Aunque en internet pueda aparecer presentado como un juego, una prueba entre pares o una manera de conseguir reconocimiento, no se trata de una conducta inocua. Una ausencia prolongada puede generar una situación de riesgo y desencadenar una verdadera emergencia para la familia y para los organismos encargados de intervenir ante una desaparición.
En diálogo con LV12, el secretario de Políticas sobre Adicciones, Lucas Haurigot Posse, aseguró que están viendo con preocupación este reto, pero no es nuevo. "Esta forma de desaparecer por 48 horas tuvo sus primeros indicios en 2017 y se regenera con una nueva generación de adolescentes. Hoy la OMS dice que la adolescencia empieza a los 10 años".

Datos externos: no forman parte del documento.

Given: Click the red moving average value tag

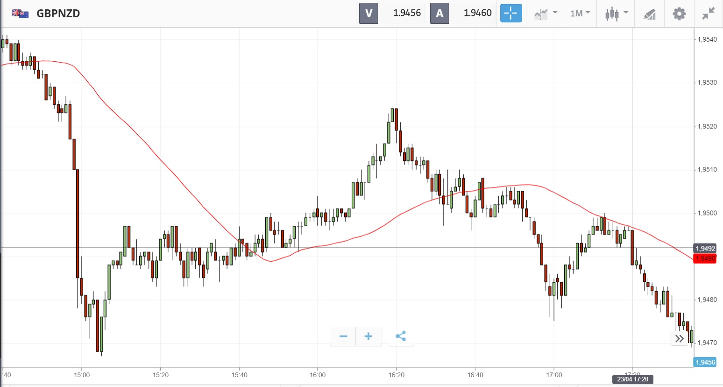Looking at the screenshot, I should coord(705,258).
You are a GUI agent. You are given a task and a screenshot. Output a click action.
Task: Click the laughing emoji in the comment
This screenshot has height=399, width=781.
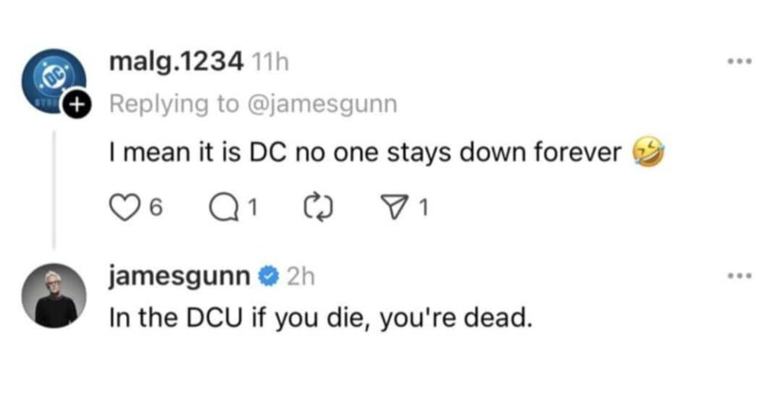tap(644, 156)
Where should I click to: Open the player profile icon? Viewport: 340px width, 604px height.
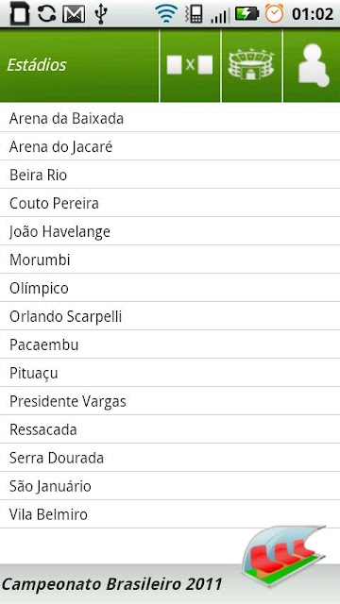(313, 65)
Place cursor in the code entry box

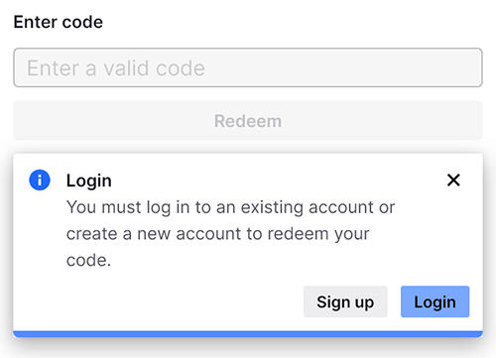(x=248, y=67)
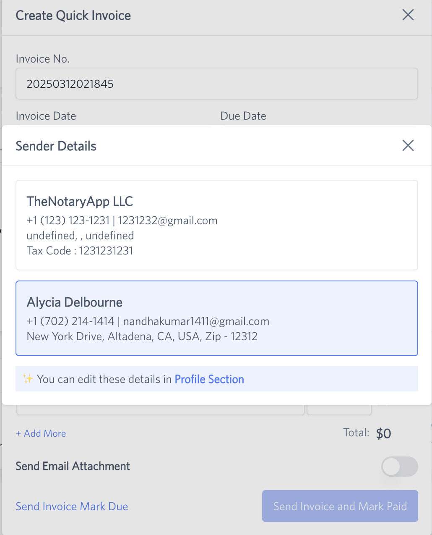
Task: Click the sparkle icon beside the edit hint
Action: pos(28,378)
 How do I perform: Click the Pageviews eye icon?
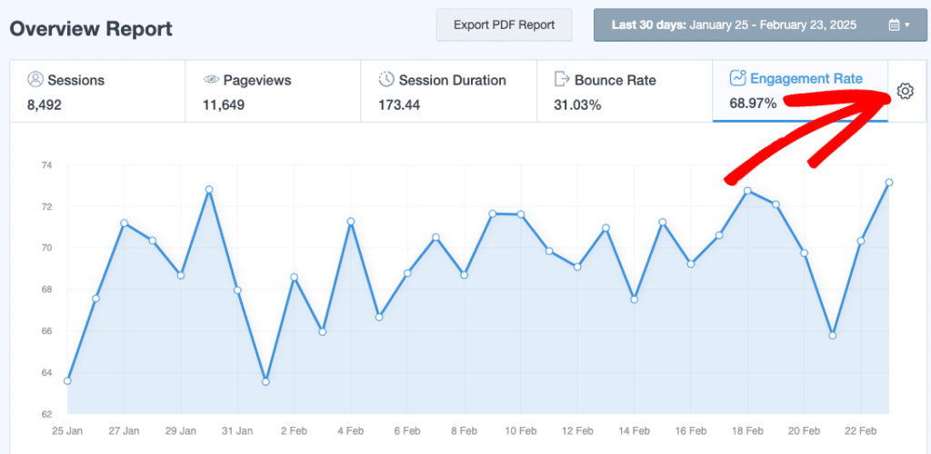point(211,80)
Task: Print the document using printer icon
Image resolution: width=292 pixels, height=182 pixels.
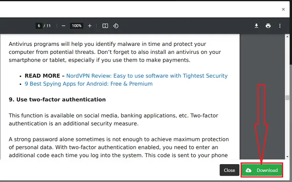Action: click(268, 26)
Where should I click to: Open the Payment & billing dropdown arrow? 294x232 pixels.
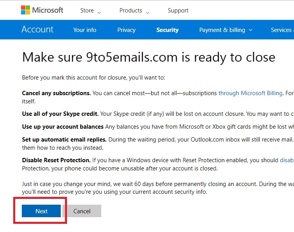[250, 30]
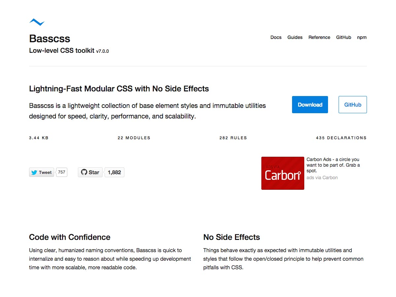Click the 22 MODULES stat
This screenshot has width=396, height=297.
click(134, 138)
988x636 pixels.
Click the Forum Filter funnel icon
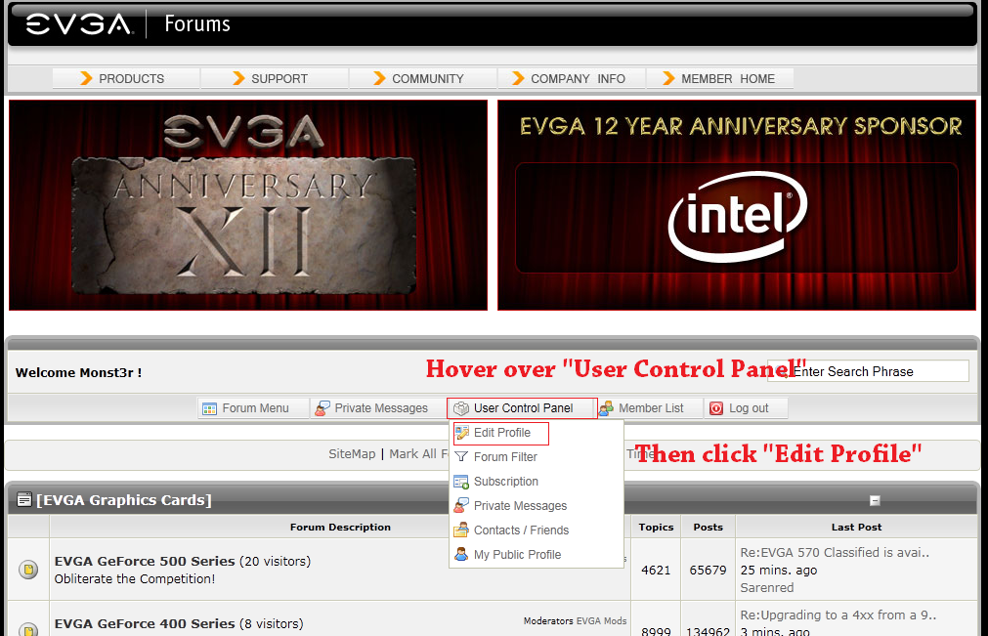point(461,457)
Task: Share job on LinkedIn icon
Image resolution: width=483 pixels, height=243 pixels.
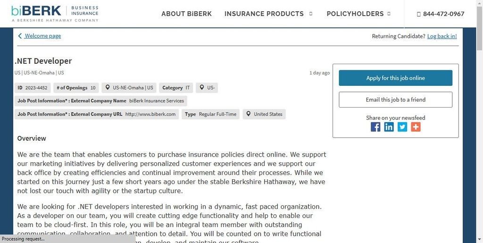Action: 389,127
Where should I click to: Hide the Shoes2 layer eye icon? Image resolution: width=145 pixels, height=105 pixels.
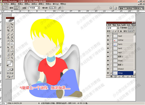108,69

"El reto viral es desaparecer sin dejar rastros ni información a la familia, algo que genera gran preocupación y una movilización en distintas instituciones de seguridad y justicia", agregó.
Para Haurigot Posse, "esto parece como diversión, pero genera alta repercusión y el niño lo único que quiere es ganar popularidad en las redes. Nuestras adolescencias e infancias tienen dos universos: la vida real y la vida virtual".
"Estos retos lo hacen de forma virtual, entonces hay que empezar a tomar en serio este universo virtual y hablar con nuestros hijos para ver qué consumen en redes", concluyó.